Saved entries:
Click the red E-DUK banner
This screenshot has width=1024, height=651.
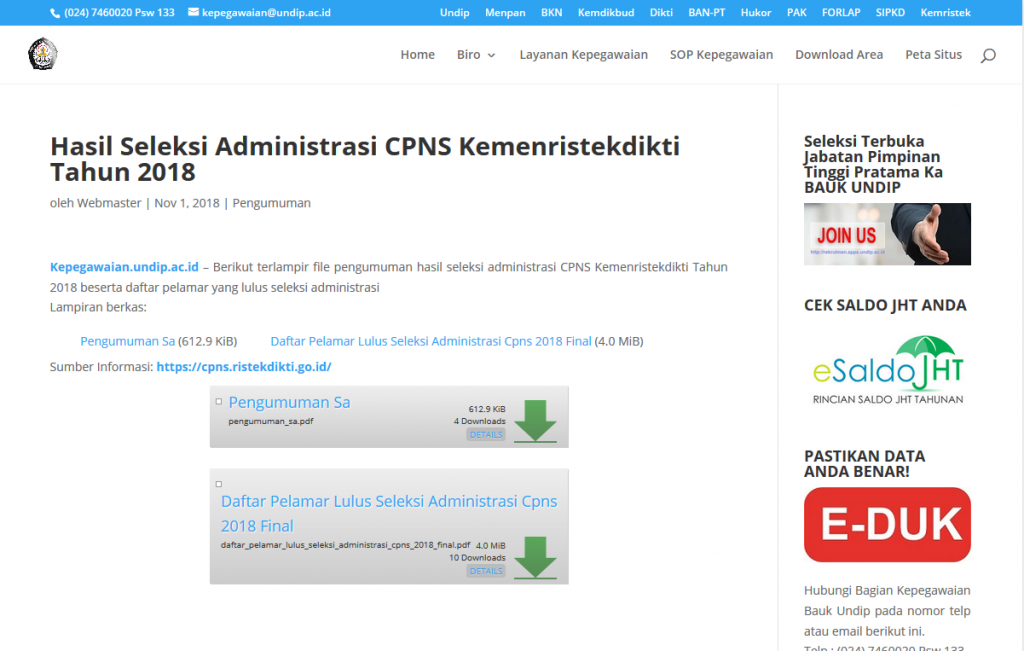coord(887,524)
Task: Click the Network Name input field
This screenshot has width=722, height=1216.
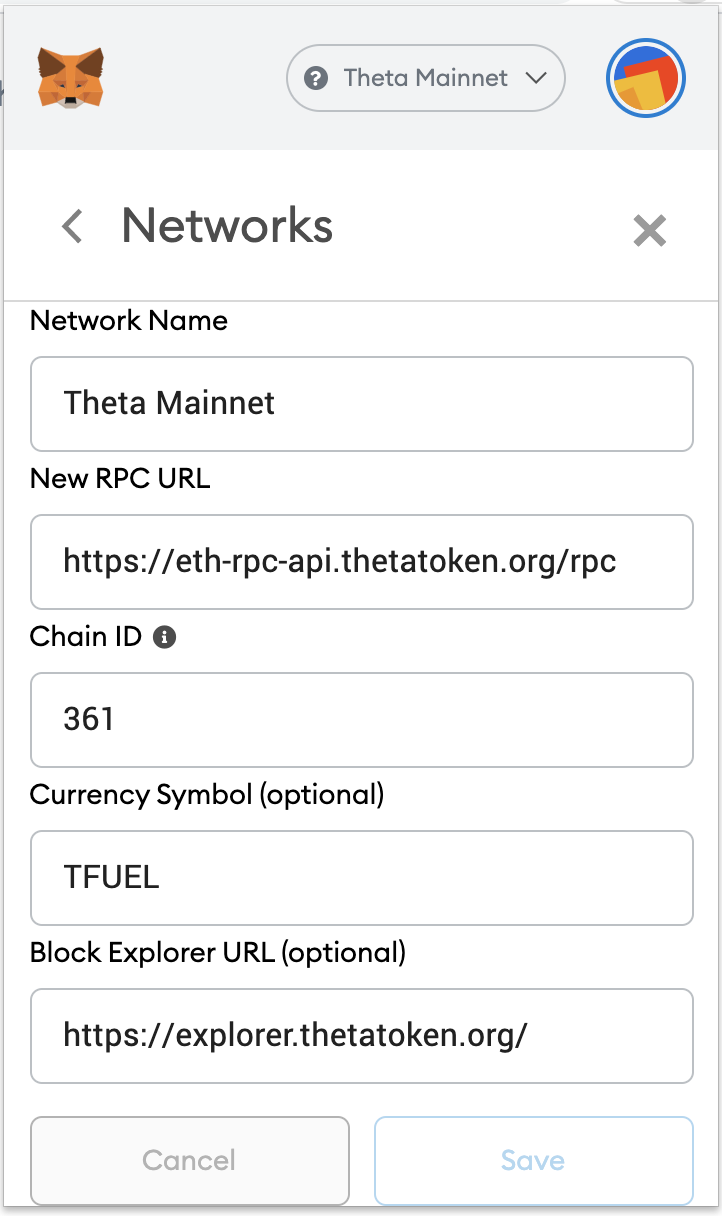Action: coord(362,404)
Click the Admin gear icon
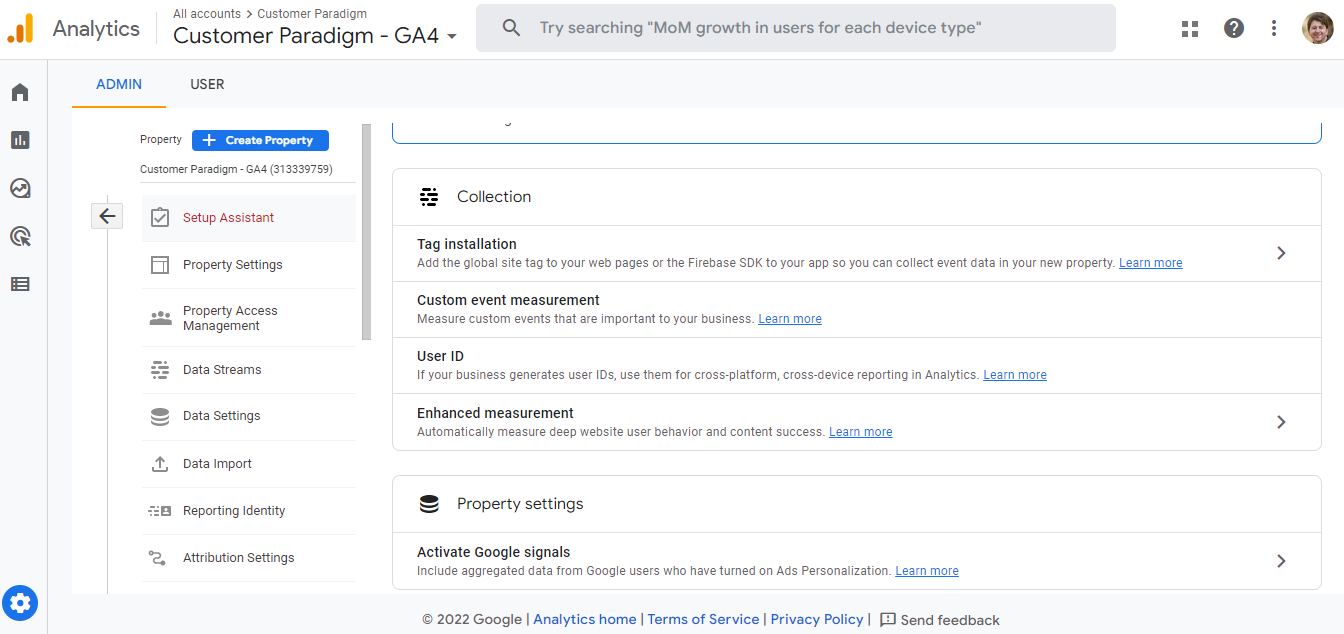Screen dimensions: 1344x634 click(20, 603)
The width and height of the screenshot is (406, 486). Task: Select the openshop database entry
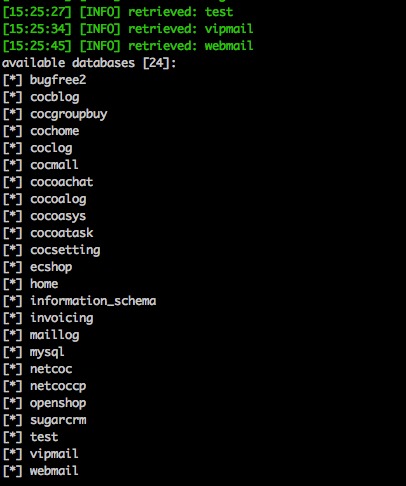click(58, 403)
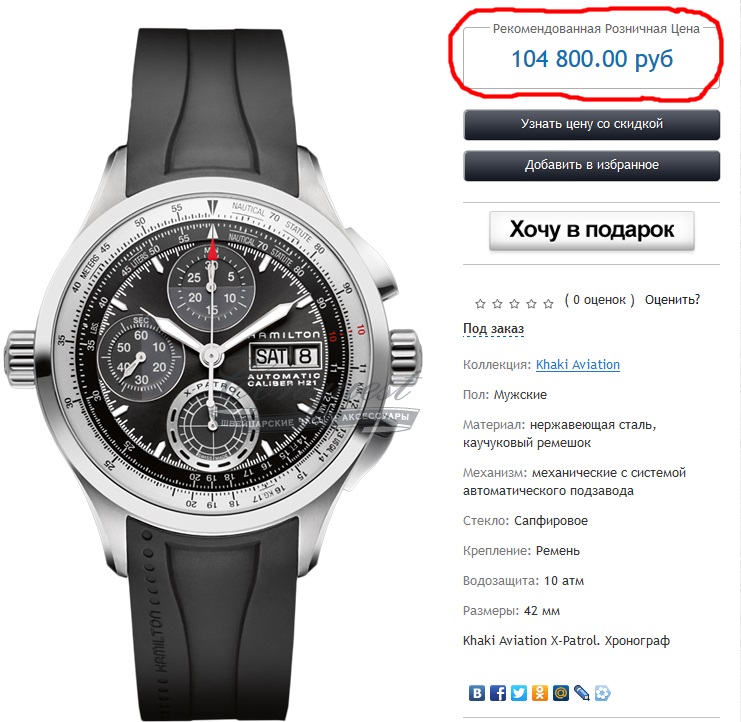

**What the task asks**: Your answer should consist solely of the lines from the one with "Click the Admin gear icon" through the last line of the entries, restated word for word, with the pictures omitted.

**Worked solution**:
Click the Admin gear icon
Screen dimensions: 1344x634 click(20, 603)
The width and height of the screenshot is (406, 486). Task: Select the openshop database entry
click(58, 403)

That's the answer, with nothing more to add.